With the earnestness of spirit which is shown in this and which so continually sounded in her poems, Mrs. Moulton lived her rich life in the congenial atmosphere which surrounded her. Mrs. Spofford, writing of Mrs. Moulton from personal memory, says of her in 1860:
"She was now in her twenty-fifth year, fully launched upon the literary high-seas, contributing to Harper's, the Galaxy, and Scribner's as they came into existence, and to the Young Folks, the Youth's Companion, and other periodicals for children. Her life seemed a fortunate one. She had a charming home in Boston where she met and entertained the most pleasant people; her housekeeping duties were fulfilled to a nicety, and no domestic detail neglected for all her industrious literary undertakings. A daughter had been born to her, Florence, to whom 'Bed-time Stories' were dedicated in some most tender and touching verses, and, somewhat later, a son whose little life was only numbered by days."
Life was deepening and offering ever wider horizons. With Emily Dickinson she might have said of the complex interweaving of event, influence, and inspiration:
Ah! the bewildering thread!
The tapestries of Paradise
So notelessly are made.
CHAPTER III
1860-1876
But poets should
Exert a double vision; should have eyes
To see near things as comprehensively
As if afar they took their point of sight;
And distant things as intimately deep
As if they touched them....
I do distrust the poet who discerns
No character or glory in his time.
Mrs. Browning.—Aurora Leigh.
… there are divine things, well envelop'd;
I swear to you, there are divine things more beautiful than
words can tell.—Walt Whitman, Song of the Open Road.
The morning skies were all aflame.—L.C.M.

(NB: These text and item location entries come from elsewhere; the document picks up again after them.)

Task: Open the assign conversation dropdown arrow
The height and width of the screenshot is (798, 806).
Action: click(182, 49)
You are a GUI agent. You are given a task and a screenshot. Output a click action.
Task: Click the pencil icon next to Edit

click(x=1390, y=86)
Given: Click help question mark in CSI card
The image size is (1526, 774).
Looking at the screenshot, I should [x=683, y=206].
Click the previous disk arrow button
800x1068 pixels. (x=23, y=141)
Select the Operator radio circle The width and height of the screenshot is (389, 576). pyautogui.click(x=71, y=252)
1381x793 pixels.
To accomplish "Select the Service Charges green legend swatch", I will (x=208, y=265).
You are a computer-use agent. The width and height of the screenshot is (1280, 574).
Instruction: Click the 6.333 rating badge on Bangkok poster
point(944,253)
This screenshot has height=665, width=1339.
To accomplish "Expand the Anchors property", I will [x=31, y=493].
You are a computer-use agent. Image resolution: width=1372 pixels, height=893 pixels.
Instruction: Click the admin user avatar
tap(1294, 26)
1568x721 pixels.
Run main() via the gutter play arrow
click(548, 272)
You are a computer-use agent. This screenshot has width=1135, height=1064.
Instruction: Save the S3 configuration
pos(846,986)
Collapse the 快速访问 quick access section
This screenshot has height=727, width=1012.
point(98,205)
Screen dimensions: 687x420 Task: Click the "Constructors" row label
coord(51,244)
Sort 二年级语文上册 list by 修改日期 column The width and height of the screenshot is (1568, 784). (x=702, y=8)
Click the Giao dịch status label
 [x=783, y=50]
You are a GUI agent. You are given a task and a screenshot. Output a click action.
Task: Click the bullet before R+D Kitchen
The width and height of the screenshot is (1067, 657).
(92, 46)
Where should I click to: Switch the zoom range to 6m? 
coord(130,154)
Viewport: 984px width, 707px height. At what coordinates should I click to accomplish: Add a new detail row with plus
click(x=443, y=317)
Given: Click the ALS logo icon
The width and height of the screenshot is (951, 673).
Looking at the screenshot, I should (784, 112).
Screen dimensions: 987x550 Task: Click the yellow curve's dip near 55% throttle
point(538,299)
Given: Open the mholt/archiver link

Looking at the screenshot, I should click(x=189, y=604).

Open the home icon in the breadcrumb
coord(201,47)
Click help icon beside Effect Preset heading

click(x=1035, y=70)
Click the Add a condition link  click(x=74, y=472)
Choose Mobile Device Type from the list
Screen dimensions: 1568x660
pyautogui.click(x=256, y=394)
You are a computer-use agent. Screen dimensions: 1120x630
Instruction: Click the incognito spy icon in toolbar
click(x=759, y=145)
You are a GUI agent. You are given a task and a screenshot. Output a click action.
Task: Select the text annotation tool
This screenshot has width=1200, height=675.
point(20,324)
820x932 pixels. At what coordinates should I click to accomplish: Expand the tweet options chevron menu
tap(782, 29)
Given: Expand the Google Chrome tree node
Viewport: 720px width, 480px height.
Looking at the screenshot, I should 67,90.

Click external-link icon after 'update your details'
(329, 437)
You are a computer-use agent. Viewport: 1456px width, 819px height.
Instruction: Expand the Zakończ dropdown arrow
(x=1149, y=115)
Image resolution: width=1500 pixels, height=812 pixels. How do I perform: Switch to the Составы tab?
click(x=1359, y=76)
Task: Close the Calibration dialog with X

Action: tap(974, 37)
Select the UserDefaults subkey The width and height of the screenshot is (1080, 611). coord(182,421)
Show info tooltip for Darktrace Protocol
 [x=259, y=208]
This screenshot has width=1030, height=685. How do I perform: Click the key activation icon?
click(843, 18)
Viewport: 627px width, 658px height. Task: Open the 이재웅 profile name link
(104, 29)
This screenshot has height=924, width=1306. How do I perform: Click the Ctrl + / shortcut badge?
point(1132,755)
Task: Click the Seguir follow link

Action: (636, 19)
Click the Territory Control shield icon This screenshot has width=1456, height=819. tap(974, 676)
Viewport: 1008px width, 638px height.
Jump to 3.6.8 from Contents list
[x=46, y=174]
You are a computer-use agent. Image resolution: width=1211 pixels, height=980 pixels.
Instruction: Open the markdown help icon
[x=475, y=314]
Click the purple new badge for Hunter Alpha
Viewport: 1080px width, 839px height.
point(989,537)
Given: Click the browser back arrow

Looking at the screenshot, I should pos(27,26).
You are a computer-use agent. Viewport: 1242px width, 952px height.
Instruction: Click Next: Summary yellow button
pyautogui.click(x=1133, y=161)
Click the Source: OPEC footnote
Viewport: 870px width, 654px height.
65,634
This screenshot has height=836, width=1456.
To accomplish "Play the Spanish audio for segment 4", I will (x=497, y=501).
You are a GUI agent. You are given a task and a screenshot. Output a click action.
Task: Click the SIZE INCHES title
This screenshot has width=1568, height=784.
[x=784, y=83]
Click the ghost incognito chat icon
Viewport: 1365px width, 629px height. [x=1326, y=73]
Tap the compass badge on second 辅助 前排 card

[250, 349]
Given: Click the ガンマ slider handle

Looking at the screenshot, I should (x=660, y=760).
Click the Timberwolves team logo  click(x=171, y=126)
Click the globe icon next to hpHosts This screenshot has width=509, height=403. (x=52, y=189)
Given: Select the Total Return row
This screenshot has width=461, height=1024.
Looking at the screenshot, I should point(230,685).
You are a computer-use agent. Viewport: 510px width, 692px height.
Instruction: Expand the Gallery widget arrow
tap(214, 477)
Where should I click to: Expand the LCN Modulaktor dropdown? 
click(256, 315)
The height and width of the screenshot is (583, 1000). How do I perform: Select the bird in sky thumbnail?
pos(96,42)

POETRY with Mrs. Moulton was a serious art and an object of earnest pursuit. It was not for mere pastime that she had steeped herself, so to speak, in
… The old melodious lays
Which softly melt the ages through;
The songs of Spenser's golden days,
Arcadian Sidney's silver phrase;
for in her poetic work she recorded her deepest convictions and her most intimate perceptions of the facts of life. To her life was love; its essence was made up of the charm of noble and sincere friendships, of happy social intercourse, of sympathetic devotion. To this joy of love and friendship, there was in her mind opposed one sorrow—death, and not all the assurances of faith or philosophy could eliminate this dread, this all-pervading fear, that haunted her thoughts. In some way the sadness of death, as a parting, had been stamped on her impressionable nature, and it inevitably colored her outlook and made itself a controlling factor in her character. It took the form, however, of deepening her tenderness for every human relation and widening her charity for all human imperfection. The vision of
Cold hands folded over a still heart,
touched her as it did Whittier, with the pity of humanity's common sorrow, and with him she could have said that such vision
Swept all my pride away, and trembling I forgave.